### INSTRUCTIONS TO FOLLOW
Reproduce every line of the listing below without any changes.

[Collected data]
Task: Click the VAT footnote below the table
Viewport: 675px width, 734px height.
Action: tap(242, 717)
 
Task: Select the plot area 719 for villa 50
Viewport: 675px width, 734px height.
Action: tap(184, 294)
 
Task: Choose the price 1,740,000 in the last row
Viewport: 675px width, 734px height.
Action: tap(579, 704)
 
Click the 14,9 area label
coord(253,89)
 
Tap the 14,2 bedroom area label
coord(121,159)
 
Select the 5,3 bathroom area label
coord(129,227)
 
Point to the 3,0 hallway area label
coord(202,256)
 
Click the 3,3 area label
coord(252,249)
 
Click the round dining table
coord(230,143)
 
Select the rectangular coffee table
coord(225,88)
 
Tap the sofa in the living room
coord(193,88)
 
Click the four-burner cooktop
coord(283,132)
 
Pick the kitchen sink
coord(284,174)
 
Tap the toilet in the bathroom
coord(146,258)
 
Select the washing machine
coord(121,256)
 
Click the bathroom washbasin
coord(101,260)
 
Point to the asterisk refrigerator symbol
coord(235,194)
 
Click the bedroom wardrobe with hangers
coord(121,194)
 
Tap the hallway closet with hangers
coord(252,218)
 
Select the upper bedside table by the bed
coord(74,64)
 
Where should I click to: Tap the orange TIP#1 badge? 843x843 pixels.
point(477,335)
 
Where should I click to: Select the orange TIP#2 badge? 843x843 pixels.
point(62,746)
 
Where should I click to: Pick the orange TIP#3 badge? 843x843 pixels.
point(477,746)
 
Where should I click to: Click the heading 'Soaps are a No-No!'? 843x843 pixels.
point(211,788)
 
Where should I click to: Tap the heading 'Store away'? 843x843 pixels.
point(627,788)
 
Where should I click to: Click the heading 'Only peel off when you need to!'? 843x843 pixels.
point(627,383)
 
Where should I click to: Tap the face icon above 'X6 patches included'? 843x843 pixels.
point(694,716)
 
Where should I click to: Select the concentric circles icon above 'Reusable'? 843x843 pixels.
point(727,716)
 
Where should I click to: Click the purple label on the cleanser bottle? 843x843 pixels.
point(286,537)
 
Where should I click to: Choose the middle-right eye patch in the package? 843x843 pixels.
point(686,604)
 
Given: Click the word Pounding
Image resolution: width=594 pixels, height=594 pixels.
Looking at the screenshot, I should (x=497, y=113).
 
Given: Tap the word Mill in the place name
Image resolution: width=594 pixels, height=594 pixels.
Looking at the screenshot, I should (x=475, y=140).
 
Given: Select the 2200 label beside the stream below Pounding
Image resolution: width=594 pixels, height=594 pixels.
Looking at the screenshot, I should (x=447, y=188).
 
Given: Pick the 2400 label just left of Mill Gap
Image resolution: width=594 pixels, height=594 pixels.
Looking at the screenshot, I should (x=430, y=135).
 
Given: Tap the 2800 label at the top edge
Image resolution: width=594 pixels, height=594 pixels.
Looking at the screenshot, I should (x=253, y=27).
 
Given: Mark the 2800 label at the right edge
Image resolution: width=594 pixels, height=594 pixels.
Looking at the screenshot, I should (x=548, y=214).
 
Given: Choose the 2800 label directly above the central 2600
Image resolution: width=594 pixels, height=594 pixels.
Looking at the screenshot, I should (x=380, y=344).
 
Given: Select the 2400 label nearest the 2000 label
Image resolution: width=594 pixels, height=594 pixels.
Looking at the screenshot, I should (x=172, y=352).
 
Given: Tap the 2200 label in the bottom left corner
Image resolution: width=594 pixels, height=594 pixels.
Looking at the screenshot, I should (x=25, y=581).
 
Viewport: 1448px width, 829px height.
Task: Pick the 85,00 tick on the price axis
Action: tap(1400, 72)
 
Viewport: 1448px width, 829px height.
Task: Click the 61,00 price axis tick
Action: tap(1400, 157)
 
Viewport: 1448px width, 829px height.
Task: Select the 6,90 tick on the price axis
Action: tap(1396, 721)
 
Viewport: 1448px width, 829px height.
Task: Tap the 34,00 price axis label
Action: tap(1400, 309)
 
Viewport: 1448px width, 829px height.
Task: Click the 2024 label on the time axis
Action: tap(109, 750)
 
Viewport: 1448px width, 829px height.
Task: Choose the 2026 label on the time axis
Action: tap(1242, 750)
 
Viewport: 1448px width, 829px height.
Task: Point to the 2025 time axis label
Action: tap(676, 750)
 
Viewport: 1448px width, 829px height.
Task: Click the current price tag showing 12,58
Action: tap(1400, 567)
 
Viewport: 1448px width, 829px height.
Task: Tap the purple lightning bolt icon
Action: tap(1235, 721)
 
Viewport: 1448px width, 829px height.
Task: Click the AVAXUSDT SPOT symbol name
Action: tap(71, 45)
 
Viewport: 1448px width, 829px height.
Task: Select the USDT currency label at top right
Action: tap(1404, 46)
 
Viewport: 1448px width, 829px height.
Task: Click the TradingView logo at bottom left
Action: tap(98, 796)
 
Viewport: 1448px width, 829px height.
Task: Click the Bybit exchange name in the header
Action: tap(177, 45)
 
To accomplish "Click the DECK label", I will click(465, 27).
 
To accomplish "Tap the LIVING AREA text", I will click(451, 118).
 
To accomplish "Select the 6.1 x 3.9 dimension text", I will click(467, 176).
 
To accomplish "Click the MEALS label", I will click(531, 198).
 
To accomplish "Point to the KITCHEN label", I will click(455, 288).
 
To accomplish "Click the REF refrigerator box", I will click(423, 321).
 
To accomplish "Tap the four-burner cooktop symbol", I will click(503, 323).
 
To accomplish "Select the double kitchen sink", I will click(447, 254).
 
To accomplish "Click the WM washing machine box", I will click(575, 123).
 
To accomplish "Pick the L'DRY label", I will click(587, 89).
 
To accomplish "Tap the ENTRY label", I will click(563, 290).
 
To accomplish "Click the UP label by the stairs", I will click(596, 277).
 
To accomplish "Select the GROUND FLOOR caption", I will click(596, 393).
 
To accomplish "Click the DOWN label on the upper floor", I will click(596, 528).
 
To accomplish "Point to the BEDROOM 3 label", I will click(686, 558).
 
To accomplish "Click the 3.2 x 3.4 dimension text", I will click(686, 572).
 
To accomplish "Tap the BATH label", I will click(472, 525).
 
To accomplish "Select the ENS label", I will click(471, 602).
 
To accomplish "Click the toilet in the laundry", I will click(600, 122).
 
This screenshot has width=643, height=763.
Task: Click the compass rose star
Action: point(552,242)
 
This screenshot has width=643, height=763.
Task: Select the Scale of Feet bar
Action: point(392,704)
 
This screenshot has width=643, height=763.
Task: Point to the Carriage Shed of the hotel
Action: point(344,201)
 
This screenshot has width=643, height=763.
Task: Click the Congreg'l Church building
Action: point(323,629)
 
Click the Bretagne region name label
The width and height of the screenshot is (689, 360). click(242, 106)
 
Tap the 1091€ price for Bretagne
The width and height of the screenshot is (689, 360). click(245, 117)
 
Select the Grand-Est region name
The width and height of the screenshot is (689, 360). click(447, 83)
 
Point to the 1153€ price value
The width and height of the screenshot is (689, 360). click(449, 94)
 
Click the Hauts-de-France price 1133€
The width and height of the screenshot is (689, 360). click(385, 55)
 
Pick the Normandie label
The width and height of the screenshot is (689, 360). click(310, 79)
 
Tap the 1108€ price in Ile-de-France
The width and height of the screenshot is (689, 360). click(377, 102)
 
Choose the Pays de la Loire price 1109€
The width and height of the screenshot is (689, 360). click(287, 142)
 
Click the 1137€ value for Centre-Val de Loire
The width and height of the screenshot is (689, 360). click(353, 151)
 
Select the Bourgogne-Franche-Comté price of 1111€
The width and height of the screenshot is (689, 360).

### ANSWER TO THE TASK
Task: Click the VAT footnote below the table
Viewport: 675px width, 734px height.
Action: tap(242, 717)
 
Task: Select the plot area 719 for villa 50
Viewport: 675px width, 734px height.
Action: tap(184, 294)
 
Task: Choose the price 1,740,000 in the last row
Viewport: 675px width, 734px height.
Action: tap(579, 704)
 
Click the 14,9 area label
coord(253,89)
 
Tap the 14,2 bedroom area label
coord(121,159)
 
Select the 5,3 bathroom area label
coord(129,227)
 
Point to the 3,0 hallway area label
coord(202,256)
 
Click the 3,3 area label
coord(252,249)
 
Click the round dining table
coord(230,143)
 
Select the rectangular coffee table
coord(225,88)
 
Tap the sofa in the living room
coord(193,88)
 
Click the four-burner cooktop
coord(283,132)
 
Pick the kitchen sink
coord(284,174)
 
Tap the toilet in the bathroom
coord(146,258)
 
Select the washing machine
coord(121,256)
 
Click the bathroom washbasin
coord(101,260)
 
Point to the asterisk refrigerator symbol
coord(235,194)
 
Click the bedroom wardrobe with hangers
coord(121,194)
 
Tap the hallway closet with hangers
coord(252,218)
 
Select the upper bedside table by the bed
coord(74,64)
 
Where should I click to: Tap the orange TIP#1 badge? 843x843 pixels.
point(477,335)
 
Where should I click to: Select the orange TIP#2 badge? 843x843 pixels.
point(62,746)
 
Where should I click to: Pick the orange TIP#3 badge? 843x843 pixels.
point(477,746)
 
Where should I click to: Click the heading 'Soaps are a No-No!'? 843x843 pixels.
point(211,788)
 
Where should I click to: Tap the heading 'Store away'? 843x843 pixels.
point(627,788)
 
Where should I click to: Click the heading 'Only peel off when you need to!'? 843x843 pixels.
point(627,383)
 
Where should I click to: Tap the face icon above 'X6 patches included'? 843x843 pixels.
point(694,716)
 
Where should I click to: Select the concentric circles icon above 'Reusable'? 843x843 pixels.
point(727,716)
 
Where should I click to: Click the purple label on the cleanser bottle? 843x843 pixels.
point(286,537)
 
Where should I click to: Choose the middle-right eye patch in the package? 843x843 pixels.
point(686,604)
 
Given: Click the word Pounding
Image resolution: width=594 pixels, height=594 pixels.
Looking at the screenshot, I should (x=497, y=113).
 
Given: Tap the word Mill in the place name
Image resolution: width=594 pixels, height=594 pixels.
Looking at the screenshot, I should (x=475, y=140).
 
Given: Select the 2200 label beside the stream below Pounding
Image resolution: width=594 pixels, height=594 pixels.
Looking at the screenshot, I should (x=447, y=188).
 
Given: Pick the 2400 label just left of Mill Gap
Image resolution: width=594 pixels, height=594 pixels.
Looking at the screenshot, I should (x=430, y=135).
 
Given: Tap the 2800 label at the top edge
Image resolution: width=594 pixels, height=594 pixels.
Looking at the screenshot, I should (x=253, y=27).
 
Given: Mark the 2800 label at the right edge
Image resolution: width=594 pixels, height=594 pixels.
Looking at the screenshot, I should (x=548, y=214).
 
Given: Choose the 2800 label directly above the central 2600
Image resolution: width=594 pixels, height=594 pixels.
Looking at the screenshot, I should (x=380, y=344).
 
Given: Select the 2400 label nearest the 2000 label
Image resolution: width=594 pixels, height=594 pixels.
Looking at the screenshot, I should (x=172, y=352).
 
Given: Tap the 2200 label in the bottom left corner
Image resolution: width=594 pixels, height=594 pixels.
Looking at the screenshot, I should (x=25, y=581).
 
Viewport: 1448px width, 829px height.
Task: Pick the 85,00 tick on the price axis
Action: tap(1400, 72)
 
Viewport: 1448px width, 829px height.
Task: Click the 61,00 price axis tick
Action: tap(1400, 157)
 
Viewport: 1448px width, 829px height.
Task: Select the 6,90 tick on the price axis
Action: tap(1396, 721)
 
Viewport: 1448px width, 829px height.
Task: Tap the 34,00 price axis label
Action: tap(1400, 309)
 
Viewport: 1448px width, 829px height.
Task: Click the 2024 label on the time axis
Action: tap(109, 750)
 
Viewport: 1448px width, 829px height.
Task: Choose the 2026 label on the time axis
Action: tap(1242, 750)
 
Viewport: 1448px width, 829px height.
Task: Point to the 2025 time axis label
Action: tap(676, 750)
 
Viewport: 1448px width, 829px height.
Task: Click the current price tag showing 12,58
Action: tap(1400, 567)
 
Viewport: 1448px width, 829px height.
Task: Tap the purple lightning bolt icon
Action: tap(1235, 721)
 
Viewport: 1448px width, 829px height.
Task: Click the AVAXUSDT SPOT symbol name
Action: tap(71, 45)
 
Viewport: 1448px width, 829px height.
Task: Select the USDT currency label at top right
Action: tap(1404, 46)
 
Viewport: 1448px width, 829px height.
Task: Click the TradingView logo at bottom left
Action: tap(98, 796)
 
Viewport: 1448px width, 829px height.
Task: Click the Bybit exchange name in the header
Action: tap(177, 45)
 
To accomplish "Click the DECK label", I will click(465, 27).
 
To accomplish "Tap the LIVING AREA text", I will click(451, 118).
 
To accomplish "Select the 6.1 x 3.9 dimension text", I will click(467, 176).
 
To accomplish "Click the MEALS label", I will click(531, 198).
 
To accomplish "Point to the KITCHEN label", I will click(455, 288).
 
To accomplish "Click the REF refrigerator box", I will click(423, 321).
 
To accomplish "Tap the four-burner cooktop symbol", I will click(503, 323).
 
To accomplish "Select the double kitchen sink", I will click(447, 254).
 
To accomplish "Click the WM washing machine box", I will click(575, 123).
 
To accomplish "Pick the L'DRY label", I will click(587, 89).
 
To accomplish "Tap the ENTRY label", I will click(563, 290).
 
To accomplish "Click the UP label by the stairs", I will click(596, 277).
 
To accomplish "Select the GROUND FLOOR caption", I will click(596, 393).
 
To accomplish "Click the DOWN label on the upper floor", I will click(596, 528).
 
To accomplish "Point to the BEDROOM 3 label", I will click(686, 558).
 
To accomplish "Click the 3.2 x 3.4 dimension text", I will click(686, 572).
 
To accomplish "Tap the BATH label", I will click(472, 525).
 
To accomplish "Select the ENS label", I will click(471, 602).
 
To accomplish "Click the toilet in the laundry", I will click(600, 122).
 
This screenshot has width=643, height=763.
Task: Click the compass rose star
Action: point(552,242)
 
This screenshot has width=643, height=763.
Task: Select the Scale of Feet bar
Action: point(392,704)
 
This screenshot has width=643, height=763.
Task: Point to the Carriage Shed of the hotel
Action: point(344,201)
 
This screenshot has width=643, height=763.
Task: Click the Congreg'l Church building
Action: point(323,629)
 
Click the Bretagne region name label
The width and height of the screenshot is (689, 360). click(242, 106)
 
Tap the 1091€ price for Bretagne
The width and height of the screenshot is (689, 360). click(245, 117)
 
Select the Grand-Est region name
The width and height of the screenshot is (689, 360). click(447, 83)
 
Point to the 1153€ price value
The width and height of the screenshot is (689, 360). click(449, 94)
 
Click the Hauts-de-France price 1133€
The width and height of the screenshot is (689, 360). click(385, 55)
 
Pick the Normandie label
The width and height of the screenshot is (689, 360). click(310, 79)
 
Tap the 1108€ price in Ile-de-France
The width and height of the screenshot is (689, 360). click(377, 102)
 
Choose the Pays de la Loire price 1109€
The width and height of the screenshot is (689, 360). click(287, 142)
 
Click the 1137€ value for Centre-Val de Loire
The width and height of the screenshot is (689, 360). click(353, 151)
 
Select the Bourgogne-Franche-Comté price of 1111€
The width and height of the screenshot is (689, 360).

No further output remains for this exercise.